• **SOURCE PASSAGE**
Dáil debates

Wednesday, 14 May 2014

Discretionary Medical Cards: Motion (Resumed) [Private Members]

 

7:40 pm

Photo of John LyonsJohn Lyons (Dublin North West, Labour) | Oireachtas source

I worked as a secondary school teacher for 13 years before becoming a Deputy as I have said on umpteen occasions. One of the keys to being a teacher is to deal in fact not hearsay. I am not saying that anybody here today spoke completely on the basis of hearsay but all debates should be based on fact. If some facts are of concern we need to address them.

I read through the briefing material that sets out the facts of the situation and through the material detailing the allocations of medical cards for the past ten years and while it has been reiterated already I want to compare the allocations at that time and now. Some 28.3%, or 1.145 million, of the population, had a medical card ten years ago and we expect that percentage will have risen to 40.8% by the end of this year. Many more people have a medical card today compared to ten years ago. People who are listening to or watching these proceedings or sitting in the Chamber might think that is due to the fact that more people are unemployed and they qualify on the basis of their financial circumstances. However, the facts speak for themselves; incrementally year in year out, bar perhaps one year when the figures plateaued, more people received medical cards each year during the past ten years. That is a fact.

We know that more people have a medical card now and that must be acknowledged. If a person was to come and listen to this debate, he or she would think that medical cards are being withdrawn on a mass scale and that almost everybody who had a medical card has had it removed, but that is not the case. The fact is that many more people have medical cards today compared to ten years ago, that number issued has been growing year in year out through the good and bad times and this Government has increased the number of cards issued. As Deputy Maloney said, 60,000 odd additional people who do not have a medical card now will have one by the end of the year.

Another fact, as we all know, is that medical cards have been removed from people who perhaps in the light of things may have been entitled to a card. That seems to be factual. We need to sort out that fact, examine why that is happening and rectify it. The Minister of State is trying to do that.

I went out to Primary Care Reimbursement Service, PCRS, building in Finglas in my constituency a number of years ago to see how the new centralised system processes medical cards and in fairness to the public servants there they are doing a good, decent job. When a service is centralised or there is a move from one system to another, there can be kinks in the system that create problems and it is a question of identifying those and solving them. If people are still getting letters, and we heard about some of the cases that were mentioned today and I do not want to question them because I do not know the individuals concerned, those issues need to be sorted. If a person genuinely qualifies for a medical card, he or she should be entitled to it and all the necessary systems should be in place to make sure that happens. The centralised system is operating better today as opposed to this time three years ago but there are some kinks in it that are still causing problems. Nobody who is entitled to a medical card should be without it.

[Dataset entries]
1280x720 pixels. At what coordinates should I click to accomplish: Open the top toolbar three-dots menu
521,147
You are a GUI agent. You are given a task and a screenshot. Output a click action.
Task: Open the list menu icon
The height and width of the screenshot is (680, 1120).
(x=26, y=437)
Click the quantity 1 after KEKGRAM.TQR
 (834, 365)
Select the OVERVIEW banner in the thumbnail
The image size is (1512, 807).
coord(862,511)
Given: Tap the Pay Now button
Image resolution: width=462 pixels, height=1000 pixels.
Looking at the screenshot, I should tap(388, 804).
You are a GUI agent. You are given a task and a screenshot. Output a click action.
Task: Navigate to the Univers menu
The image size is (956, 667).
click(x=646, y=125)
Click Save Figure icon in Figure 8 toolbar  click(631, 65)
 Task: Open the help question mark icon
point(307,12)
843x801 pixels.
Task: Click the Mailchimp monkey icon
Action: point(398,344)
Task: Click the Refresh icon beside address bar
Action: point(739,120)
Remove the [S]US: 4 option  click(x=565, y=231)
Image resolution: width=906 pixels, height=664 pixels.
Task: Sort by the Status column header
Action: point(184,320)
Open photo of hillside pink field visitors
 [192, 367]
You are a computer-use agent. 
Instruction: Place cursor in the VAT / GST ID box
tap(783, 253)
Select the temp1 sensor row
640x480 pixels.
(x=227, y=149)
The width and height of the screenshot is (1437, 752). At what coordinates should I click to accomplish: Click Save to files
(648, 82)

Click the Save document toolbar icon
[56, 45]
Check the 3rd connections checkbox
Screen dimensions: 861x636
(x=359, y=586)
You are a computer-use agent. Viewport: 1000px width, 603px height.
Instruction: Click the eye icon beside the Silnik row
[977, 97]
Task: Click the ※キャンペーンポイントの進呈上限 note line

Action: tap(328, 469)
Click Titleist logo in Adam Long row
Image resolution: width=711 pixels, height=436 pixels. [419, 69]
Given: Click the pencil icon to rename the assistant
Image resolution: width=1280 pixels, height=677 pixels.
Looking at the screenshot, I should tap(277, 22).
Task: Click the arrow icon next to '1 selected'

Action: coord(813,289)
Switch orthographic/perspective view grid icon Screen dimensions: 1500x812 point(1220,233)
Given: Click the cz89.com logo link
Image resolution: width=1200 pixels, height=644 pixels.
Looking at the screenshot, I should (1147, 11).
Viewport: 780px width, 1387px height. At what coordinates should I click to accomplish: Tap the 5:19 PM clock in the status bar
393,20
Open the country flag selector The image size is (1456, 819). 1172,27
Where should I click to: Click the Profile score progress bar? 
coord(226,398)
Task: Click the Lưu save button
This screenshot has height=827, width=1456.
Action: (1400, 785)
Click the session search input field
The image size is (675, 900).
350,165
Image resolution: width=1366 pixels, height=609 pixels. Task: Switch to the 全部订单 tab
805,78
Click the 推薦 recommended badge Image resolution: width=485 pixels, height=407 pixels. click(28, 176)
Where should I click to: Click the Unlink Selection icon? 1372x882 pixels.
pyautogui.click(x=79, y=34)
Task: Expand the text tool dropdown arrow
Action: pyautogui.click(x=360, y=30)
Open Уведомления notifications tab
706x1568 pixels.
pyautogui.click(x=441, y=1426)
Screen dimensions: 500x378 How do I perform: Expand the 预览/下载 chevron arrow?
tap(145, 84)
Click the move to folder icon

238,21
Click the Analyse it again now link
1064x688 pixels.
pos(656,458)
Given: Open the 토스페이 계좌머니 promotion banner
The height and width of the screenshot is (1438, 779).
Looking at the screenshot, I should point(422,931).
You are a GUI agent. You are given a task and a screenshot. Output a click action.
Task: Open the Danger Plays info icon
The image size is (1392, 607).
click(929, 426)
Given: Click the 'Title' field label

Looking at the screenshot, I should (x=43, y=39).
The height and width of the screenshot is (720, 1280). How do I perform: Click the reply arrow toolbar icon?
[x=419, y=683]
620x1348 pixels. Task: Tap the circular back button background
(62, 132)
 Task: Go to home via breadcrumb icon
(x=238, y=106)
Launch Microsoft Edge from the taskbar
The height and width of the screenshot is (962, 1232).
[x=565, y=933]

• **WHAT THE EXERCISE ASKS**
In the medical cards debate, why does the speaker reject the view that more people hold medical cards because more people are unemployed?

• **OUTPUT BELOW**
He points to the figures, which show the number of people receiving medical cards rising incrementally year in, year out over the past ten years, apart from perhaps one year when it plateaued. In his words, that growth continued through both the good and the bad times.